The virus is hovering at the edges of Aboriginal communities on traditional lands, and in towns and cities, looking for a way in. On March 21, a couple in their sixties returned from a South African holiday via Singapore to Darwin, where they later tested positive. On March 22, a police officer and his wife returned from Austria via Melbourne. They flew to Yulara (near Uluru) and then drove 600 kilometres to their home just outside the Aboriginal community of Harts Range, the other side of Alice Springs, stopping for petrol and snacks along the way. They both became sick and tested positive. The NT closed its borders on March 24, the same day the Kimberley recorded its first two positive cases (in Broome). Two days later, a Queensland woman returning from London through Darwin presented for mandatory quarantining at Royal Darwin Hospital, where she also tested positive. At midnight that night, the federal government’s Biosecurity Act restrictions – which prohibit non-essential travel to remote communities, and which impose mandatory 14-day quarantine for people who do need to enter them – took effect.

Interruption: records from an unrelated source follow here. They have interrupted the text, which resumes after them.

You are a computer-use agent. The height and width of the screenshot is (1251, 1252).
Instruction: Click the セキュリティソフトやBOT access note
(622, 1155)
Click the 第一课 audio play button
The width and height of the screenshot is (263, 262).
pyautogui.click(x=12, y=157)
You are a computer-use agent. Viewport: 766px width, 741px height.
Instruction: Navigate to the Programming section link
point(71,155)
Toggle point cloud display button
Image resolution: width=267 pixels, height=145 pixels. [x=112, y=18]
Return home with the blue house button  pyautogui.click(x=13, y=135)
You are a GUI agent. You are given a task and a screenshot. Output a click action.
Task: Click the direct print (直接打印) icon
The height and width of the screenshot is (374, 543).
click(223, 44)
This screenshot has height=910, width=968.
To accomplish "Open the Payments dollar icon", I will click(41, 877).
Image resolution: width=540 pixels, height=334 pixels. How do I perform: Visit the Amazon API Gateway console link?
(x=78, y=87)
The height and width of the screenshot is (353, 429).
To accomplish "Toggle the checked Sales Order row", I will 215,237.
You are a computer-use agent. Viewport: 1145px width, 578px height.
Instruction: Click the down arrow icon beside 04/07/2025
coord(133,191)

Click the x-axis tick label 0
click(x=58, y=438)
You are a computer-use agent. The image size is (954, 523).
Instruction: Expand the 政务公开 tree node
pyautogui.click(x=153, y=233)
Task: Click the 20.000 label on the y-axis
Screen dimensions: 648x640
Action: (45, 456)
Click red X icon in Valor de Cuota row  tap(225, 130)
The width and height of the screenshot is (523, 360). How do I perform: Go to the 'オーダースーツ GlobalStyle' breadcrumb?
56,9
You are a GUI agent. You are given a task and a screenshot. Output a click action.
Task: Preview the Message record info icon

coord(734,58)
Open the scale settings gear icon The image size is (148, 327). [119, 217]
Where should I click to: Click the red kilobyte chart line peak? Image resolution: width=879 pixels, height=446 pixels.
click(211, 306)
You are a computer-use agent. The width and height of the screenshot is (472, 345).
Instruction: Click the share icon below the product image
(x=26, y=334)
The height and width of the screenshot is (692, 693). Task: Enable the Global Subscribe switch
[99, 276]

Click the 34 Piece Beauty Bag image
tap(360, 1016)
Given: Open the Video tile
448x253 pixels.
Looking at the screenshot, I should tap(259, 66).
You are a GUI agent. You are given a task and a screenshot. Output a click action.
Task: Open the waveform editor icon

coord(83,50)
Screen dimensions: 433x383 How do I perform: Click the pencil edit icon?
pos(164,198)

Since midnight on Tuesday, when March became April Fools’ Day, Western Australians have been divided into nine intrastate regions. Police, army and emergency services volunteers are stationed at crossings to prevent people from moving across “borders”. (Miners are among the many “essential worker” exceptions.)
Within less than 24 hours of that extraordinary measure came the confirmation that everyone had been fearing. Five health workers in the Kimberley region had tested positive: one in Halls Creek, one in Kununurra and three in Broome. All three towns are hubs for people from surrounding communities and outstations, who come in to get treatment and supplies. Given the long incubation period of this virus, who knows where it’s already spread.
There’s no shortage of critics who have deplored Australia’s response to COVID-19 as slow and ineffective. But testing rates are high, and all but a tiny minority of confirmed cases have either come into cities via planes or boats, or are directly linked to cases that did. The Australian Health Protection Principal Committee has been tracking and tracing each new case, and how transmission occurred. As the virus began to transmit within Australia, restrictions have tightened. The number of new cases each day stabilised over the past week and is now falling. “Unlike countries such as Italy, Spain or Iran,” wrote deputy chief medical officer Paul Kelly on March 28, “we have remained ahead of the curve.”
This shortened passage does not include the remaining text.